Saved data entries
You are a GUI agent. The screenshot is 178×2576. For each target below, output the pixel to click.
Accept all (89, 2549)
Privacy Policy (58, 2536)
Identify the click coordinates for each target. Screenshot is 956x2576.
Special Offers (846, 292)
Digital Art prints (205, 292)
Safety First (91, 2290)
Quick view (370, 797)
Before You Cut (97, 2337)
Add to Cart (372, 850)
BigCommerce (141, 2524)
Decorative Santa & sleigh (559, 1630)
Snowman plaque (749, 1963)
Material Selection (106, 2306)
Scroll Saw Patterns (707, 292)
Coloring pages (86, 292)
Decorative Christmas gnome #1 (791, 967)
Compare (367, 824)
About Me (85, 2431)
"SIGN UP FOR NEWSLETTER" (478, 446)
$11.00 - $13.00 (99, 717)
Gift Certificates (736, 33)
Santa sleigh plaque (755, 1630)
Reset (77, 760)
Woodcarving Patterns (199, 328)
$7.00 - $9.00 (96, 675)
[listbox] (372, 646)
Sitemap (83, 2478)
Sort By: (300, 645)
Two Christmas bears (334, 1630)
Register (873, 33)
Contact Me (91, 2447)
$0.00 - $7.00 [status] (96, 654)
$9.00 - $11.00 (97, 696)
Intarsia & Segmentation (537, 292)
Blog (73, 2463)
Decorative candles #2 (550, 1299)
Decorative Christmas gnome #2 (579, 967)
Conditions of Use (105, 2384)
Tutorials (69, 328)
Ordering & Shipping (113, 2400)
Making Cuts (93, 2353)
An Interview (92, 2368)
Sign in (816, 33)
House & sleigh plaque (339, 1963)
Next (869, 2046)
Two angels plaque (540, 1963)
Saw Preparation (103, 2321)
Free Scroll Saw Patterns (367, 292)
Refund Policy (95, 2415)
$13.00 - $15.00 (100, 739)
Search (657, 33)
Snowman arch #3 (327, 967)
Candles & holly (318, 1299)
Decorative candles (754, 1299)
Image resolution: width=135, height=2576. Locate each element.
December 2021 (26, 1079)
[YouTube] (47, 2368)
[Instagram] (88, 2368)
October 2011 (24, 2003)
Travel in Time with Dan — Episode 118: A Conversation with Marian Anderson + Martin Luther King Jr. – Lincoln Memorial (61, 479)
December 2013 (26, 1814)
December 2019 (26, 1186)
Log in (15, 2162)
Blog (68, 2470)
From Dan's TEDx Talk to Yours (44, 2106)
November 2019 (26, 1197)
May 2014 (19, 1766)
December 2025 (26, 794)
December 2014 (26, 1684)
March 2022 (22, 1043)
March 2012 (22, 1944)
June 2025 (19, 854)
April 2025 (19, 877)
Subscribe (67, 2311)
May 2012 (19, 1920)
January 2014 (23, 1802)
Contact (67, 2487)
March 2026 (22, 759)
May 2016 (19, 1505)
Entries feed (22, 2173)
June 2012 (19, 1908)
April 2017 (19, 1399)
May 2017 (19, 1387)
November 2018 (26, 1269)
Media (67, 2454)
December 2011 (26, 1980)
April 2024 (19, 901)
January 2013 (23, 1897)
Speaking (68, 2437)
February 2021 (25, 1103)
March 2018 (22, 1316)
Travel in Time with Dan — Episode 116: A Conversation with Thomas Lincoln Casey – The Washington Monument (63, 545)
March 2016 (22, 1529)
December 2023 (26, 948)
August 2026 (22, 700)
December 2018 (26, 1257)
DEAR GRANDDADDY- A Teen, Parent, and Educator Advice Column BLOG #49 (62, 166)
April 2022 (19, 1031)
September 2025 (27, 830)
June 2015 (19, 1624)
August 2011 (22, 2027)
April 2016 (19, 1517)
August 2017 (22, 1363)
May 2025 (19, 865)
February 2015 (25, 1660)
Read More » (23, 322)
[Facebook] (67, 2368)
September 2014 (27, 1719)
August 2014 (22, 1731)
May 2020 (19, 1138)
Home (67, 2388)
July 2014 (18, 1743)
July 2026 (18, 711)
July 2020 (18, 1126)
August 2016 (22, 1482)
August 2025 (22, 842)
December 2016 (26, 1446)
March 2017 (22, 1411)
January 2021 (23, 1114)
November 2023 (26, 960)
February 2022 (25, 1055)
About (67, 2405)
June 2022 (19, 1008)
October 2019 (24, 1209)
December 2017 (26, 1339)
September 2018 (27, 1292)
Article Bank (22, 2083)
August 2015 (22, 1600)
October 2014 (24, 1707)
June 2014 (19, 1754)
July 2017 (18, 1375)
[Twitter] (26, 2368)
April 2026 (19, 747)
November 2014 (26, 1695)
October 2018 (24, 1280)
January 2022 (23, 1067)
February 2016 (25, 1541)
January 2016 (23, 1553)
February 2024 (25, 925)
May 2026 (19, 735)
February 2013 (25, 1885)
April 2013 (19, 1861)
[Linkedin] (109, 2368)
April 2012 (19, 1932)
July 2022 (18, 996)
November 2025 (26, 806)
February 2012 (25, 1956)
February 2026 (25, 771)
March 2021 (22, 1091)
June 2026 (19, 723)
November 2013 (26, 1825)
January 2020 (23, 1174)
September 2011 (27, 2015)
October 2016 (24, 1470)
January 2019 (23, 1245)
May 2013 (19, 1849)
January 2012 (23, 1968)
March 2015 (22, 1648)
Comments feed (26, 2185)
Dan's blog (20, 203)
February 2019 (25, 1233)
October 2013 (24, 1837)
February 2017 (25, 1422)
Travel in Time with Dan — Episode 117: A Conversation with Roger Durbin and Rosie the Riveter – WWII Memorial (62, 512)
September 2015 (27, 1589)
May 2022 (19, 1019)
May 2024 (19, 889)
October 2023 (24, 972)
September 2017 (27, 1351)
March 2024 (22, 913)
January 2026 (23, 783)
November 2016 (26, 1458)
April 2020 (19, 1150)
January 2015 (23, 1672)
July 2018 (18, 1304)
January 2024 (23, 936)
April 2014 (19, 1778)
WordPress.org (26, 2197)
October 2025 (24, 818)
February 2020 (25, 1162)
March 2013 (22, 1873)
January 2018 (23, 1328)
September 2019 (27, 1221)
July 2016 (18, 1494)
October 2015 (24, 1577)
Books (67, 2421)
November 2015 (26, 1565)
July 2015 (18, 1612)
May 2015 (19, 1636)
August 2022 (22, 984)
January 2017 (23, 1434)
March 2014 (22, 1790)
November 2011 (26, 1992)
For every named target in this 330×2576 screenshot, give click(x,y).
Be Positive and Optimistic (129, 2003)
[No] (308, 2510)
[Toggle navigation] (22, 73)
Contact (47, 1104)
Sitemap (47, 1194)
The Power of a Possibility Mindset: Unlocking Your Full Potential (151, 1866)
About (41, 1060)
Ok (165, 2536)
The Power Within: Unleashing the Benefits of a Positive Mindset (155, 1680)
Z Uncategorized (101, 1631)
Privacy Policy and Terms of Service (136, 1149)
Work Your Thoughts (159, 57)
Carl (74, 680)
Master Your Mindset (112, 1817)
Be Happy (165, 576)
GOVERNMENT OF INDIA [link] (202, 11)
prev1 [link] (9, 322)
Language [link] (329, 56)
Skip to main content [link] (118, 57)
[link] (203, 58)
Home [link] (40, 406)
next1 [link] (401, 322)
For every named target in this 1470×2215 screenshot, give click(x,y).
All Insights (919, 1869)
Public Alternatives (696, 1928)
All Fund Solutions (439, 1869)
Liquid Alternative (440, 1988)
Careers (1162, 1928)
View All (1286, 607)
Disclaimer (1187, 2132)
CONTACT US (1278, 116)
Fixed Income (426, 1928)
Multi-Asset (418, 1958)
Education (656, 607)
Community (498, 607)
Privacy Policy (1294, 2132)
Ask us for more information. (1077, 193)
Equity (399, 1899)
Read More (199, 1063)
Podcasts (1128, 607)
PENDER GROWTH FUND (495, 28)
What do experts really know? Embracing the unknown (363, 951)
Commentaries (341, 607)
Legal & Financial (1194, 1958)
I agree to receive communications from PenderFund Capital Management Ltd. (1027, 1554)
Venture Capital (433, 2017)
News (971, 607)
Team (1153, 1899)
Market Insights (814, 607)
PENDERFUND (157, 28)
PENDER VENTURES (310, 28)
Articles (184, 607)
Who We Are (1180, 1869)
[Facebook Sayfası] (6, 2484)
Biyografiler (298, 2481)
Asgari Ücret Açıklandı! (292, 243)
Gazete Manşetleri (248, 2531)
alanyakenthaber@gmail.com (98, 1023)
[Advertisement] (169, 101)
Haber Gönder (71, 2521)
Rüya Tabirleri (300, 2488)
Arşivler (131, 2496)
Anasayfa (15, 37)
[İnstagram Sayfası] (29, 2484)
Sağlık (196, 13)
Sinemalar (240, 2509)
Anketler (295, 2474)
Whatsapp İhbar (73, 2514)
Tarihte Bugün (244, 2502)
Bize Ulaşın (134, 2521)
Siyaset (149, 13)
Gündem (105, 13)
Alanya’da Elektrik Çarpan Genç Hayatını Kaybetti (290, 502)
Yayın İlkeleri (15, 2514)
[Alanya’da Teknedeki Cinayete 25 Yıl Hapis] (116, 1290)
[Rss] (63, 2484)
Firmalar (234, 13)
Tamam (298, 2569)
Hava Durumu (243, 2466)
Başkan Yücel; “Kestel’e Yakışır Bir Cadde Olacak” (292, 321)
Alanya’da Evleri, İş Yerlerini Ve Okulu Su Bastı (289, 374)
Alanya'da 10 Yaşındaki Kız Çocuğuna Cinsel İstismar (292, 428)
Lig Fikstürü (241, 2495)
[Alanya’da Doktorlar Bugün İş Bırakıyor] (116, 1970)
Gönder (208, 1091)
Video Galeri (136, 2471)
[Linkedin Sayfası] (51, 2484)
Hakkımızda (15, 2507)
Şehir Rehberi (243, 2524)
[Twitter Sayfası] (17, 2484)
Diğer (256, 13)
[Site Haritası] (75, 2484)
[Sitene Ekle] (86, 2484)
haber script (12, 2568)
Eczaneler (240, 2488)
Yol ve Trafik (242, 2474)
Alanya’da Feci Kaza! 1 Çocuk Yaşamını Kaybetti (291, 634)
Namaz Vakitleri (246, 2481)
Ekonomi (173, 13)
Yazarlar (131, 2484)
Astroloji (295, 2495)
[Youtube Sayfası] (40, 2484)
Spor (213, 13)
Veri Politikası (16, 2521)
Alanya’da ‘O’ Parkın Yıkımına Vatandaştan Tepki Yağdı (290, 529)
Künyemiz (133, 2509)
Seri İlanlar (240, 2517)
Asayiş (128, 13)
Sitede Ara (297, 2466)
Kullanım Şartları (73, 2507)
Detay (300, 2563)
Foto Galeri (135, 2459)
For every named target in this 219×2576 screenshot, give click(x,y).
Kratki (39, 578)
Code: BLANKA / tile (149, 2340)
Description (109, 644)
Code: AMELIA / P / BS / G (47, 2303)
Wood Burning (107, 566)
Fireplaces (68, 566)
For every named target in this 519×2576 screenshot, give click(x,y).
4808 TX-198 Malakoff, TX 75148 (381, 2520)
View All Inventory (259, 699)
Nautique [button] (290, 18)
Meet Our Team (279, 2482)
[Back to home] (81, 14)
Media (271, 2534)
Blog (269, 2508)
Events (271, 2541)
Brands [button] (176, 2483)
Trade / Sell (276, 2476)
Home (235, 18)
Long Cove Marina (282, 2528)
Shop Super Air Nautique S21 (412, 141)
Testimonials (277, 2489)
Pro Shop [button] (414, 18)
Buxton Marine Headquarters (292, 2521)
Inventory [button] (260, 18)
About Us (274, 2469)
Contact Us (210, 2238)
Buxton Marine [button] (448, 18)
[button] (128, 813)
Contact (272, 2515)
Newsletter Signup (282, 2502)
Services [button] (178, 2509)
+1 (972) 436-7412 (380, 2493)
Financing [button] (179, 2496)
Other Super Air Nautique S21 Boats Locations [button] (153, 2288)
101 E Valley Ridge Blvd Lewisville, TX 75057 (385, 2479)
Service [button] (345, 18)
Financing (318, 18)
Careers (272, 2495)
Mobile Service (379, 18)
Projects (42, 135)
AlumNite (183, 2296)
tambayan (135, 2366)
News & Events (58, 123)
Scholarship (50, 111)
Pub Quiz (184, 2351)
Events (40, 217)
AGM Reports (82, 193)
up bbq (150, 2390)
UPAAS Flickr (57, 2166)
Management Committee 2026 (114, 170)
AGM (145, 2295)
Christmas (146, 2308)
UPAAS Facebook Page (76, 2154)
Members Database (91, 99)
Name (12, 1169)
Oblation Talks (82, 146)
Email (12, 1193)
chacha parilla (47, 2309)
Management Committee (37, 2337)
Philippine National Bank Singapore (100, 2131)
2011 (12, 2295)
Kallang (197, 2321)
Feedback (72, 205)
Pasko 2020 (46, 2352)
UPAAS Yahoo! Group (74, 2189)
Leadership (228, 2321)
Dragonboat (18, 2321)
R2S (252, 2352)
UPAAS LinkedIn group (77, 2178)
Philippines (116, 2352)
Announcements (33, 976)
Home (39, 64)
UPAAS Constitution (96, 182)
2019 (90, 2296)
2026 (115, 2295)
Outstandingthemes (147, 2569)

WORK INSTRUCTION »
Both end lines included, restate word for word the lines above from the line with "Hakkımızda (15, 2507)" to the line with "Alanya’da Feci Kaza!", and nothing else.

TASK ANSWER »
Hakkımızda (15, 2507)
Şehir Rehberi (243, 2524)
[Twitter Sayfası] (17, 2484)
Diğer (256, 13)
[Site Haritası] (75, 2484)
[Sitene Ekle] (86, 2484)
haber script (12, 2568)
Eczaneler (240, 2488)
Yol ve Trafik (242, 2474)
Alanya’da Feci Kaza! 1 Çocuk Yaşamını Kaybetti (291, 634)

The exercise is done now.